● **THE PROBLEM**
Copy each entry below exactly.
═══ GIVEN INFORMATION
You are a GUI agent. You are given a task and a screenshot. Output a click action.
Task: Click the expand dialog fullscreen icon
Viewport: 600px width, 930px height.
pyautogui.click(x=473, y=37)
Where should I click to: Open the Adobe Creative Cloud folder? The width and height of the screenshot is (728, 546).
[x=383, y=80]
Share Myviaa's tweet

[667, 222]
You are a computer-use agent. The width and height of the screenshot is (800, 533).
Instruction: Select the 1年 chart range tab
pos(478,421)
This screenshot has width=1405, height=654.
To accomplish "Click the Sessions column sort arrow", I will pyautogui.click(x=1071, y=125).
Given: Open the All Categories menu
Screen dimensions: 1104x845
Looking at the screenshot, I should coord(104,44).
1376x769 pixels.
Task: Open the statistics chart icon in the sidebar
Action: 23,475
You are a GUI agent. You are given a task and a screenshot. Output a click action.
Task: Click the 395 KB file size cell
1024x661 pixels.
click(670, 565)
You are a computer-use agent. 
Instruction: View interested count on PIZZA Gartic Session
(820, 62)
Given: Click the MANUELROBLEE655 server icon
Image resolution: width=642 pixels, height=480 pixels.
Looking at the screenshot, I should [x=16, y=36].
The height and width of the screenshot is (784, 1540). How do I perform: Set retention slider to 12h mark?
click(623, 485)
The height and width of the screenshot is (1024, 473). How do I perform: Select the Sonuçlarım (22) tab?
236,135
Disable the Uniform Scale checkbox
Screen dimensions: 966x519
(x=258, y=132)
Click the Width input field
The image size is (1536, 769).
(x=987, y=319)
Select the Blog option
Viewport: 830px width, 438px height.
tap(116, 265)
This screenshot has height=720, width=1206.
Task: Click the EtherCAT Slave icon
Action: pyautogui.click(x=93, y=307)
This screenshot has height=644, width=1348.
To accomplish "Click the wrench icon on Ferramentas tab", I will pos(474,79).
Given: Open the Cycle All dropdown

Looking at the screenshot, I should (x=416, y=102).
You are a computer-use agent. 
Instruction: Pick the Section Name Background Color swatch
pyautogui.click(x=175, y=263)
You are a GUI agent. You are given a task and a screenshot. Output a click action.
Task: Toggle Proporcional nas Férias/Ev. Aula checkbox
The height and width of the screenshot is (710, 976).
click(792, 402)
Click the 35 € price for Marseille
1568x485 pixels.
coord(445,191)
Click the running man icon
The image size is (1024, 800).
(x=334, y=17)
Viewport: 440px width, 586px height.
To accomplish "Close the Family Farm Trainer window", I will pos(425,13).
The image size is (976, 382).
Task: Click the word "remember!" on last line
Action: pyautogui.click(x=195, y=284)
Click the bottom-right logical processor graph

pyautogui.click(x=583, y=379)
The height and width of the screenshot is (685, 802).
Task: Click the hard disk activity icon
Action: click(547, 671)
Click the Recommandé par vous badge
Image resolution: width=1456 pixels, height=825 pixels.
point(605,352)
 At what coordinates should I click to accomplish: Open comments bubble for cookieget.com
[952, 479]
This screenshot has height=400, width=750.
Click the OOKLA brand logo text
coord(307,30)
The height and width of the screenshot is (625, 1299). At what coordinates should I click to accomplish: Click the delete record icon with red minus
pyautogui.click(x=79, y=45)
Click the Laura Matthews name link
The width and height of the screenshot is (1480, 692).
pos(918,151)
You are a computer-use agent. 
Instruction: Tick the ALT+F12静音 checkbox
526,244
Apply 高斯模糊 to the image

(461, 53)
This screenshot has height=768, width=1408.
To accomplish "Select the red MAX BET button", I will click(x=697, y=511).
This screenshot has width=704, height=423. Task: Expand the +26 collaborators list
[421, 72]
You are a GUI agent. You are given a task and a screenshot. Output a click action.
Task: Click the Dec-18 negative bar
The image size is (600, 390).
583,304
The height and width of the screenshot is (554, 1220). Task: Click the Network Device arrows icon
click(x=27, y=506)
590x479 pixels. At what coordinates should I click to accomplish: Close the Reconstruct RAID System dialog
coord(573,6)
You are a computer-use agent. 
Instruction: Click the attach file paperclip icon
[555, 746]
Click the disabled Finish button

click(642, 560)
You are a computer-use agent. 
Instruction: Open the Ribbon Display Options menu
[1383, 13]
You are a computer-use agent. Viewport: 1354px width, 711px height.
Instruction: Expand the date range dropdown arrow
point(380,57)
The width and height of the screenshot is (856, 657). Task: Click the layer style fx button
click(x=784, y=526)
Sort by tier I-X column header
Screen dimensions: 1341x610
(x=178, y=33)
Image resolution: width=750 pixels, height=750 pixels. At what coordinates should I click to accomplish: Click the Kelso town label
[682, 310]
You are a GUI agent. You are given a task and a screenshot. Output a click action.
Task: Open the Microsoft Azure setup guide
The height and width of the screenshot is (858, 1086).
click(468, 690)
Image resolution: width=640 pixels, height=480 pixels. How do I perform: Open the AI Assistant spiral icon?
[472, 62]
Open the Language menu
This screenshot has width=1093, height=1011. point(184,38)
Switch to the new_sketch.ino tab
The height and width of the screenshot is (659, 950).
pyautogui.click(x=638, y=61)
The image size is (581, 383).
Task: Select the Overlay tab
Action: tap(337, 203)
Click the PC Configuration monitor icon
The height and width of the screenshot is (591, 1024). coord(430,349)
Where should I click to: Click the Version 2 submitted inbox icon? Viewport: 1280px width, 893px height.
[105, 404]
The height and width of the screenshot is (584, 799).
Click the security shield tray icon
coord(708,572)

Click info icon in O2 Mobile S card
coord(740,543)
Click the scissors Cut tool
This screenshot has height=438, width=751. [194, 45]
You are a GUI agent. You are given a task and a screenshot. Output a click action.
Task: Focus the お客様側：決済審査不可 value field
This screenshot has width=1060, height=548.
══════
● **SOLUTION TO THIS PROBLEM**
You are a GUI agent. You are given a task and a screenshot. Output a click action.
Task: Click the expand dialog fullscreen icon
Viewport: 600px width, 930px height.
pyautogui.click(x=473, y=37)
Where should I click to: Open the Adobe Creative Cloud folder? The width and height of the screenshot is (728, 546).
[x=383, y=80]
Share Myviaa's tweet

[667, 222]
You are a computer-use agent. The width and height of the screenshot is (800, 533).
Instruction: Select the 1年 chart range tab
pos(478,421)
This screenshot has width=1405, height=654.
To accomplish "Click the Sessions column sort arrow", I will pyautogui.click(x=1071, y=125).
Given: Open the All Categories menu
Screen dimensions: 1104x845
Looking at the screenshot, I should coord(104,44).
1376x769 pixels.
Task: Open the statistics chart icon in the sidebar
Action: 23,475
You are a GUI agent. You are given a task and a screenshot. Output a click action.
Task: Click the 395 KB file size cell
1024x661 pixels.
click(670, 565)
You are a computer-use agent. 
Instruction: View interested count on PIZZA Gartic Session
(820, 62)
Given: Click the MANUELROBLEE655 server icon
Image resolution: width=642 pixels, height=480 pixels.
Looking at the screenshot, I should [x=16, y=36].
The height and width of the screenshot is (784, 1540). How do I perform: Set retention slider to 12h mark?
click(623, 485)
The height and width of the screenshot is (1024, 473). How do I perform: Select the Sonuçlarım (22) tab?
236,135
Disable the Uniform Scale checkbox
Screen dimensions: 966x519
(x=258, y=132)
Click the Width input field
The image size is (1536, 769).
(x=987, y=319)
Select the Blog option
Viewport: 830px width, 438px height.
tap(116, 265)
This screenshot has height=720, width=1206.
Task: Click the EtherCAT Slave icon
Action: pyautogui.click(x=93, y=307)
This screenshot has height=644, width=1348.
To accomplish "Click the wrench icon on Ferramentas tab", I will pos(474,79).
Given: Open the Cycle All dropdown

Looking at the screenshot, I should (x=416, y=102).
You are a computer-use agent. 
Instruction: Pick the Section Name Background Color swatch
pyautogui.click(x=175, y=263)
You are a GUI agent. You are given a task and a screenshot. Output a click action.
Task: Toggle Proporcional nas Férias/Ev. Aula checkbox
The height and width of the screenshot is (710, 976).
click(792, 402)
Click the 35 € price for Marseille
1568x485 pixels.
coord(445,191)
Click the running man icon
The image size is (1024, 800).
(x=334, y=17)
Viewport: 440px width, 586px height.
To accomplish "Close the Family Farm Trainer window", I will pos(425,13).
The image size is (976, 382).
Task: Click the word "remember!" on last line
Action: pyautogui.click(x=195, y=284)
Click the bottom-right logical processor graph

pyautogui.click(x=583, y=379)
The height and width of the screenshot is (685, 802).
Task: Click the hard disk activity icon
Action: click(547, 671)
Click the Recommandé par vous badge
Image resolution: width=1456 pixels, height=825 pixels.
point(605,352)
 At what coordinates should I click to accomplish: Open comments bubble for cookieget.com
[952, 479]
This screenshot has height=400, width=750.
Click the OOKLA brand logo text
coord(307,30)
The height and width of the screenshot is (625, 1299). At what coordinates should I click to accomplish: Click the delete record icon with red minus
pyautogui.click(x=79, y=45)
Click the Laura Matthews name link
The width and height of the screenshot is (1480, 692).
pos(918,151)
You are a computer-use agent. 
Instruction: Tick the ALT+F12静音 checkbox
526,244
Apply 高斯模糊 to the image

(461, 53)
This screenshot has height=768, width=1408.
To accomplish "Select the red MAX BET button", I will click(x=697, y=511).
This screenshot has width=704, height=423. Task: Expand the +26 collaborators list
[421, 72]
You are a GUI agent. You are given a task and a screenshot. Output a click action.
Task: Click the Dec-18 negative bar
The image size is (600, 390).
583,304
The height and width of the screenshot is (554, 1220). Task: Click the Network Device arrows icon
click(x=27, y=506)
590x479 pixels. At what coordinates should I click to accomplish: Close the Reconstruct RAID System dialog
coord(573,6)
You are a computer-use agent. 
Instruction: Click the attach file paperclip icon
[555, 746]
Click the disabled Finish button

click(642, 560)
You are a computer-use agent. 
Instruction: Open the Ribbon Display Options menu
[1383, 13]
You are a computer-use agent. Viewport: 1354px width, 711px height.
Instruction: Expand the date range dropdown arrow
point(380,57)
The width and height of the screenshot is (856, 657). Task: Click the layer style fx button
click(x=784, y=526)
Sort by tier I-X column header
Screen dimensions: 1341x610
(x=178, y=33)
Image resolution: width=750 pixels, height=750 pixels. At what coordinates should I click to accomplish: Click the Kelso town label
[682, 310]
You are a GUI agent. You are given a task and a screenshot. Output a click action.
Task: Open the Microsoft Azure setup guide
The height and width of the screenshot is (858, 1086).
click(468, 690)
Image resolution: width=640 pixels, height=480 pixels. How do I perform: Open the AI Assistant spiral icon?
[472, 62]
Open the Language menu
This screenshot has width=1093, height=1011. point(184,38)
Switch to the new_sketch.ino tab
The height and width of the screenshot is (659, 950).
pyautogui.click(x=638, y=61)
The image size is (581, 383).
Task: Select the Overlay tab
Action: tap(337, 203)
Click the PC Configuration monitor icon
The height and width of the screenshot is (591, 1024). coord(430,349)
Where should I click to: Click the Version 2 submitted inbox icon? Viewport: 1280px width, 893px height.
[105, 404]
The height and width of the screenshot is (584, 799).
Click the security shield tray icon
coord(708,572)

Click info icon in O2 Mobile S card
coord(740,543)
Click the scissors Cut tool
This screenshot has height=438, width=751. [194, 45]
You are a GUI agent. You are given a task and a screenshot. Output a click action.
Task: Focus the お客様側：決済審査不可 value field
This screenshot has width=1060, height=548.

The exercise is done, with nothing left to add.